Mr G wasn't home when I knocked on the door, but Mrs G was. She had a look on her face that said "who are you and what are you selling?". I told her to take a good look, then told her it was Charlene (yes, it is true, I have a given name and it isn't Knitty ) To say she was surprised would be an understatement.
I only intended to stay for 15-20 minutes. After 45 minutes I tried to leave because I hadn't told my hubby that I'd be gone this long on my errands. Mrs G wanted me to stay because Mr G was on his way home with their great-granddaughter from a child's birthday party. How did their daughter, five years younger than I am, become old enough to be a grandmother to 10 and 6 year old girls? Of course I stayed. Mr G recognized me right away and said I hadn't changed a bit. He always was a sweet ole liar. After two hours, I did leave, promising to stop by again, and not after a decade passed but sometime this summer.

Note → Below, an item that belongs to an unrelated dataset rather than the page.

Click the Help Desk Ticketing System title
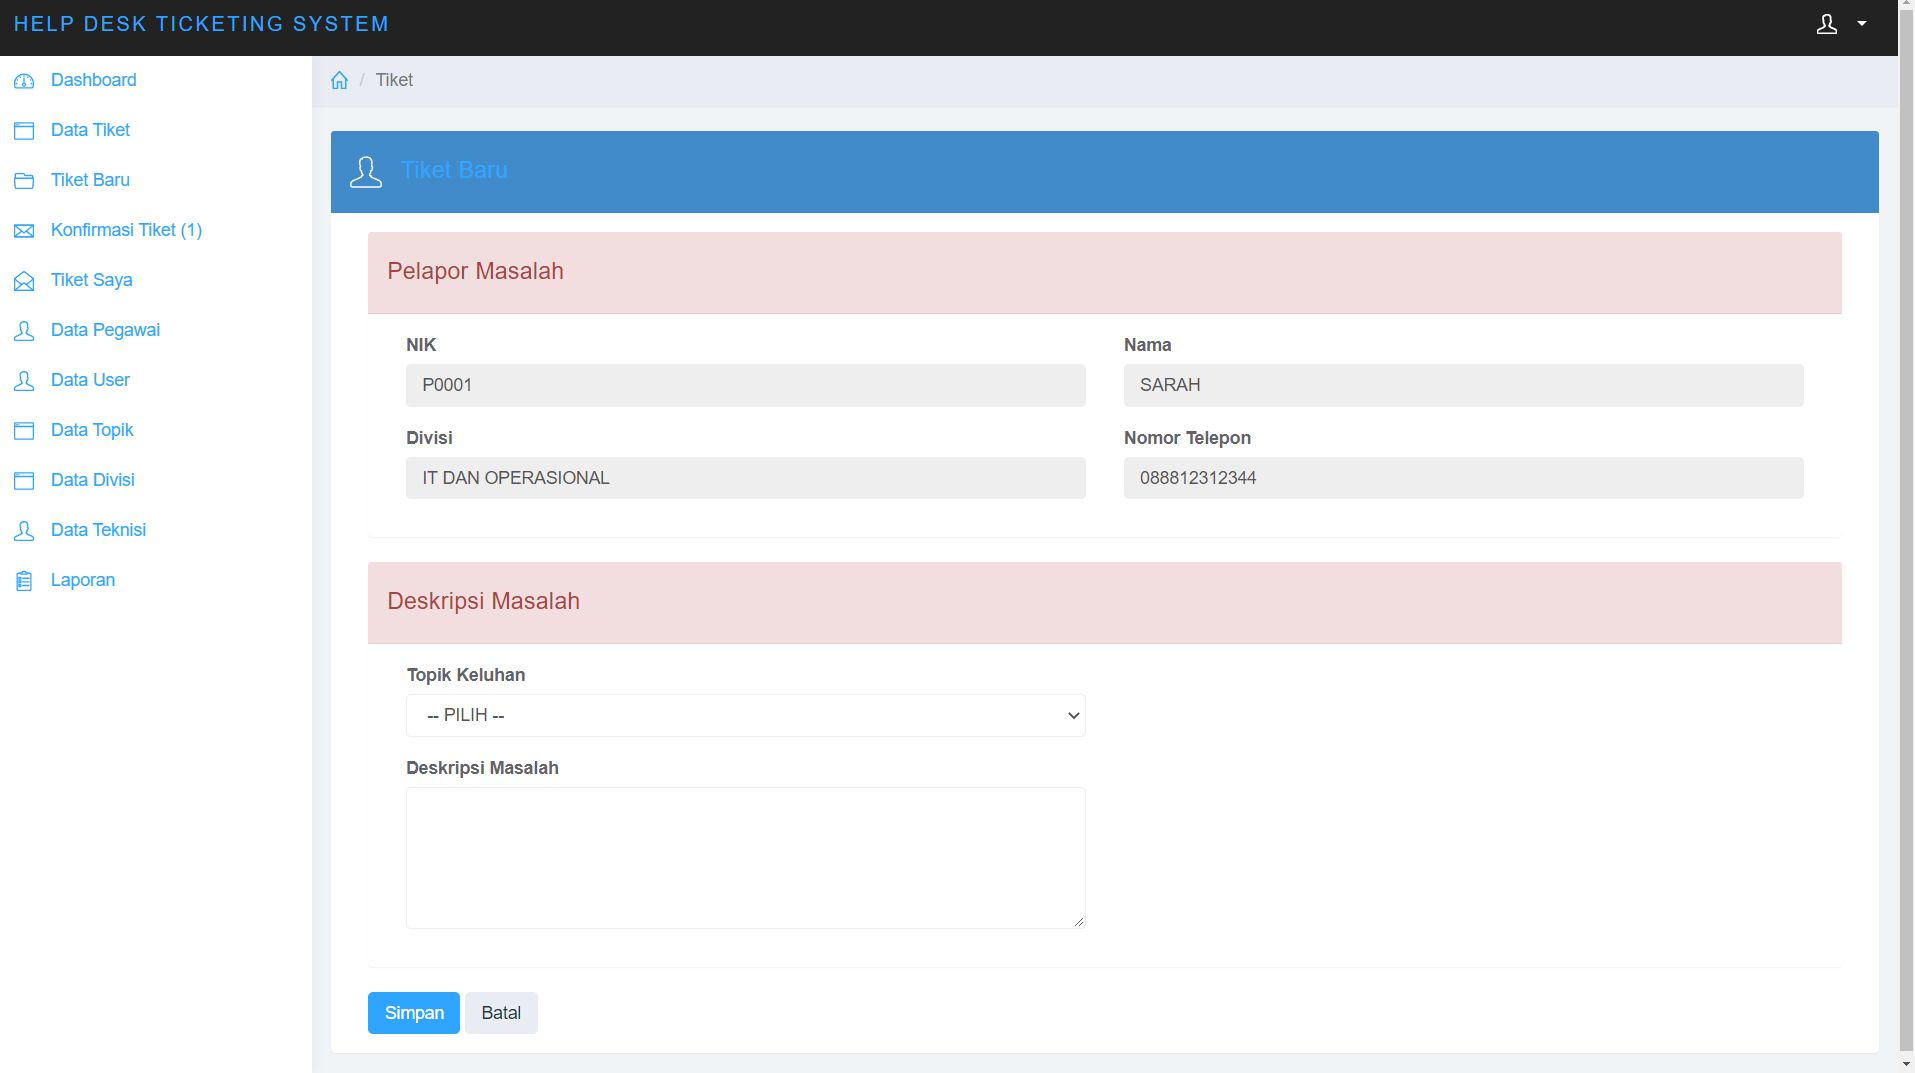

Besides reminiscing over their kids' childhoods and stories about my parents, I was told neighborhood stories I never heard before. For a time, the neighbor between their house and ours was a divorced woman with two girls. I thought rumors about her were spread because she was an attractive divorced woman in the middle of married suburbia. I never knew exactly what the rumors were because my parents didn't think kids needed to hear those stories, especially since I was friends with the older girl. The younger daughter told Mrs G's daughter that her mom sometimes gave the girls something to help them sleep soundly. Supposedly the woman would turn her porch light on when her daughters were both asleep for the night but it wasn't for security, it was a signal to gentlemen who would only call on her after dark. One of the men was the married neighbor on the other side of the G family!
All of the stories weren't sad or salacious, but I had already heard most of the tales that were safe for a child to hear. What struck me about these stories was that in the 60s it was still possible to grow up blissfully unaware of the misdeeds of adults. Kids didn't think about their parents having intimate moments with each other, much less a whole string of people as in a Jerry Springer episode.

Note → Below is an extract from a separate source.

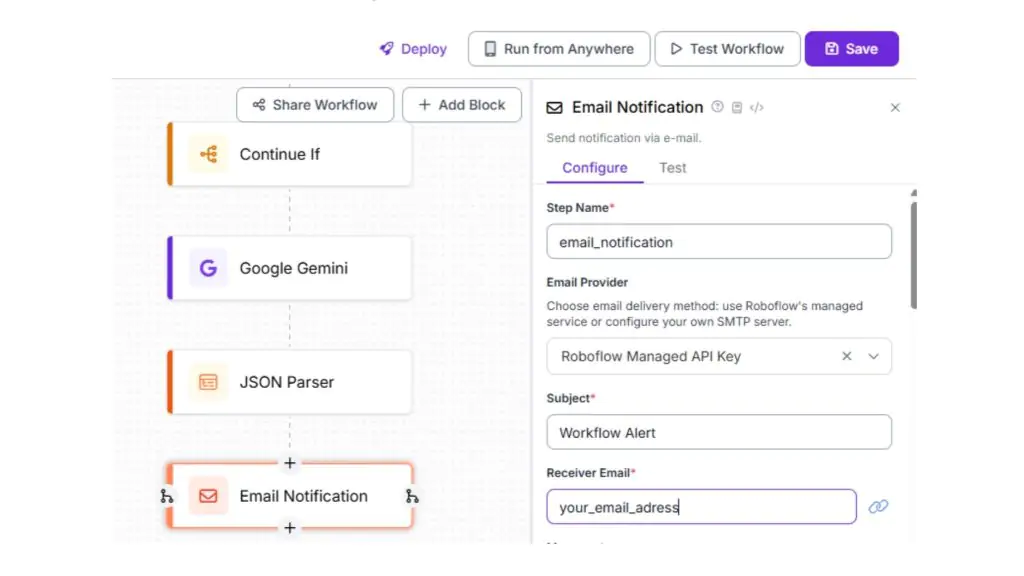Click the JSON Parser block icon
This screenshot has height=576, width=1024.
pos(209,381)
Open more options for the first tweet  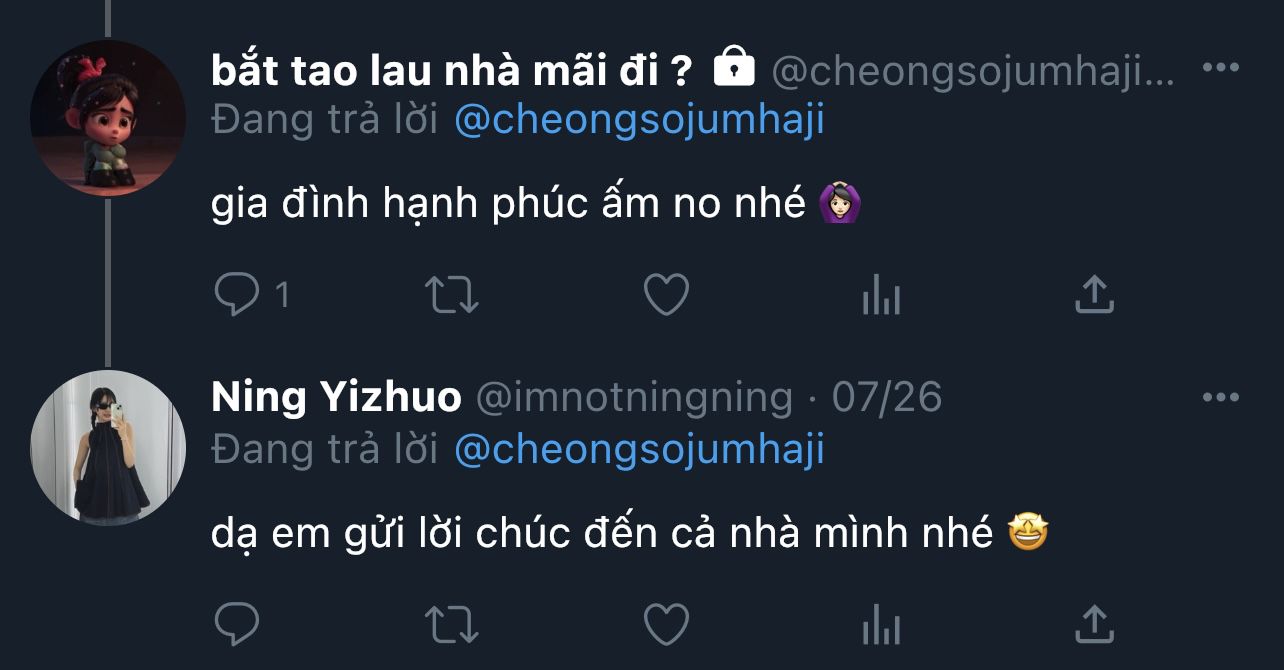point(1221,68)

Soap operas are disappearing from television but reality TV lives on. What I discovered Saturday is that my street could have existed in Llanview, Salem or Pine Valley. The soaps weren't real, but they pretended to be. Reality TV however, pretends to be real and isn't. Some make fun of old sitcoms because June Cleaver always wore pearls and Donna Reed never had a hair out of place while handling a family crisis, but they readily believe a new employee has a camera crew following them around (Undercover Boss) while managers reveal private, very personal matters to the new hire at the water cooler.
In a few weeks I will call Mrs G and see if she would like to go out to lunch or have me bring some lunch to her. We'll compare what is right with the world today to what we discarded (before we knew we'd miss it so much) from yesteryear. I won't be wearing a dress and heels, but I could probably manage a Laura Petrie flip and wear some pearls.